Mathieu: Grâce au voyage, on se nourrit de tout ce qu'on voit, de tout ce qu'on entend ou respire. Cette année comme les années prochaines on essaiera de faire un effort sur la nourriture. C'est quelque chose qui nous tient à coeur. D'autant plus qu'on est dans une époque où les festivaliers en ont marre de mal manger, ou il y a une attention faite à l'écologie et au confort pendant le festival d'où le Green Camping depuis quelques années. Qui a été un grand succès l'année passée et qui a été agrandi cette année. (Déjà sold out depuis 2 mois). On a fait aussi des efforts pour améliorer les conditions d'accueil des festivaliers ainsi que pour la décoration des terrains.
Sylvie: Justement le Green Camping n'est finalement pas si nouveau. Puisqu'il y a 13 ans, on avait déjà essayé. On a repris l'idée parce que l'offre intéresse des gens prêts à payer pour vivre les 5 jours dans les meilleures conditions. L'année dernière, on a proposé des apéro gratuits avec des produits locaux, des cours de yoga, un espace sauna. Ça a eu un tel succès, que les gens nous ont demandé pourquoi on ne rend pas le camping normal aussi propre, ce qui est finalement principalement du ressort du festivalier. Donc on sent une envie d'un festival propre et confortable et en même temps de festivités sans se prendre la tête. Et c'est dans cette intervalle qu'on intervient pour rendre l'expérience possible.
Mathieu: On a vraiment envie de remettre au centre du festival, le festivalier lui-même. Que le confort soit meilleur.
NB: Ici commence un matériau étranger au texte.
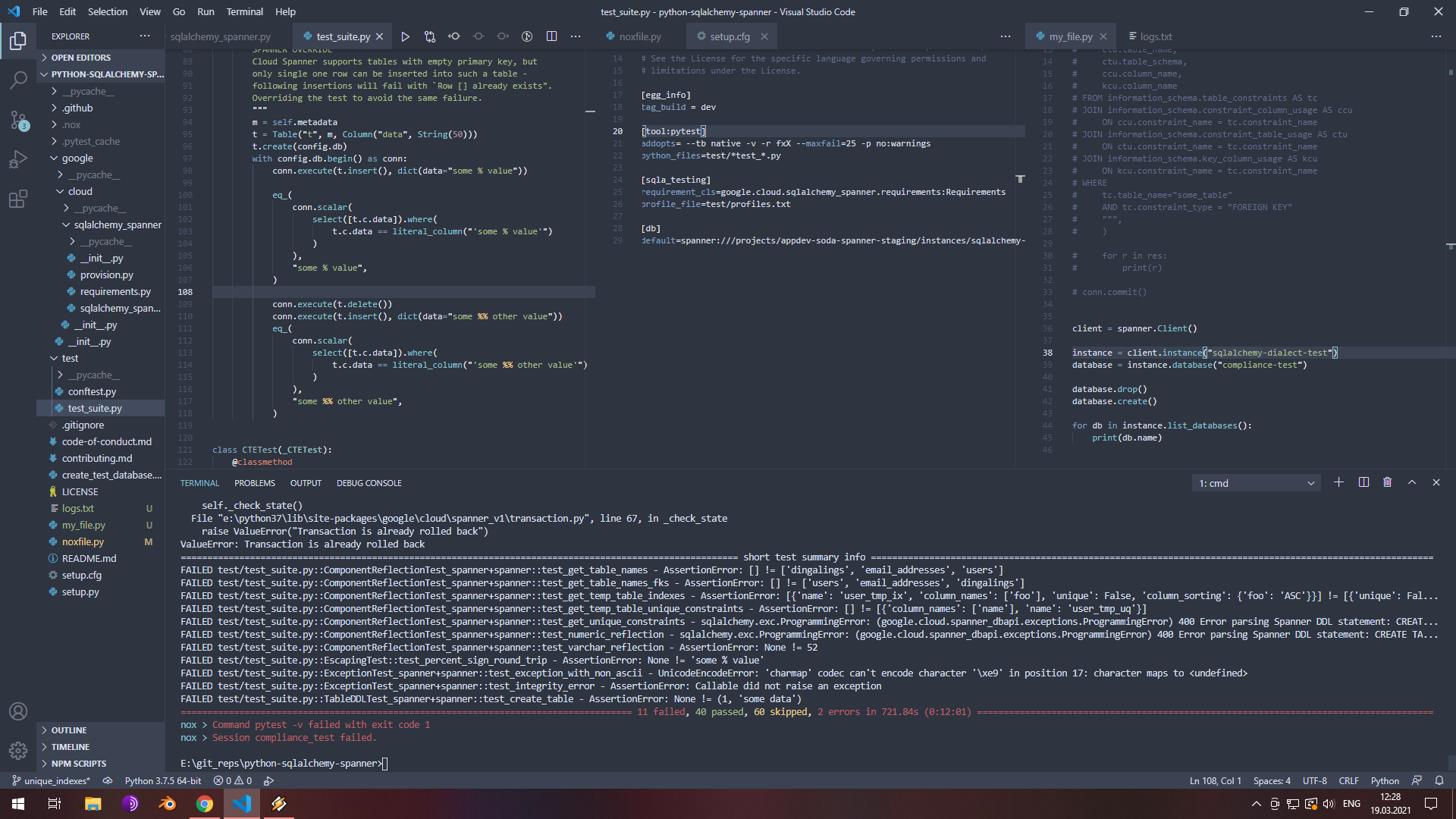Open the Source Control view

pyautogui.click(x=18, y=120)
Le camping ne doit pas imposer de la mauvaise nourriture, une mauvaise hygiène.
Concernant la programmation, on est constamment dedans parce qu'on voit beaucoup de concert chaque semaine. Donc c'est notre travail commun chaque année depuis 30 ans. Par contre le confort, l'expérience, l'accueil du festivalier constituent une réelle préoccupation.
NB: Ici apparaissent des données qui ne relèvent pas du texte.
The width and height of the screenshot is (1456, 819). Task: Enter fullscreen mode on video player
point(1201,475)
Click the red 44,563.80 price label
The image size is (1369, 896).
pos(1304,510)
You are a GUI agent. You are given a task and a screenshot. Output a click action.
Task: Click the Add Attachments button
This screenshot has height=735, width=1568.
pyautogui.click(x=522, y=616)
Est-ce que justement vous vous inspirez d'autres festivals comme chez les voisins flamands (Paradise City, Horst, We can dance...) à ce sujet ?
Sylvie: Oui effectivement, Dour s'inscrit dans un projet transfrontalier (France-Belgique) qui réunit 11 acteurs de la musique dont 4 festivals (Cabaret Vert, Dour, Ieper et Bos!). L'idée étant d'avoir des actions similaires et d'apporter de la nouveauté aux festivaliers. Au niveau de la nourriture, on proposera des salad bars, des stands de smoothies, des produits vegan; avec plus de visibilité et de communication de la part du festival.
Mathieu: Le Paradise City est un très bon exemple. L'expérience est géniale, toute la scénographie est en bois, les toilettes sont sèches, on y mange très bien. Et même si l'affluence n'est pas la même, il est quand même possible d'apporter ce genre de touche à Dour. Bien sûr les gens voudront toujours manger des frites, on est en Belgique! Mais on peut aussi leur proposer autre chose. C'est pas parce qu'il y a des dizaines de milliers de personnes autour de grosses scènes, qu'on peut pas y apporter une déco, une programmation culturelle (comme au Horst Festival).
Cette vision de la programmation est clairement inspirante pour nous, et nous pousse à nous réinventer parce que c'est aussi ce que les festivaliers cherchent de plus en plus.
Sylvie: Comme chaque année, nous mettons une attention particulière à la scénographie globale et surtout au choix du mobilier pour vous accueillir. Sur le site, il y aura des bancs, des tables et différentes zones chill ainsi que des espaces aménagés sur les campings. Du matériel beau, fonctionnel mais surtout durable pour éviter au maximum tout gaspillage écologique !
Mathieu: Dour c'est pas juste des noms sur une affiche. C'est une communauté de gens différents qui viennent vivre ensemble pendant 5 jours. On partage ensemble une bière avec les festivaliers d'à coté. On échange nos plannings pour se laisser emmener sur une scène qu'on ne pensait pas visiter. Et c'est pour ça qu'on doit continuer de travailler pour que tout ça reste et s'accorde bien avec les nouvelles envies des festivaliers.
Quelle magnifique conclusion Mathieu ! Pour mettre un point final à cette interview, pourrais-tu me dire, si Dour était un cocktail, quel serait-il ?
Mathieu: Je dirais un Mojito, parce qu'il y a du sucre, du pétillant, de l'amertume, de l'exotisme, de la fraîcheur. Plein de chose différentes qui représentent bien Dour. C'est une boisson du soleil et c'est toujours mieux quand il y en a à Dour!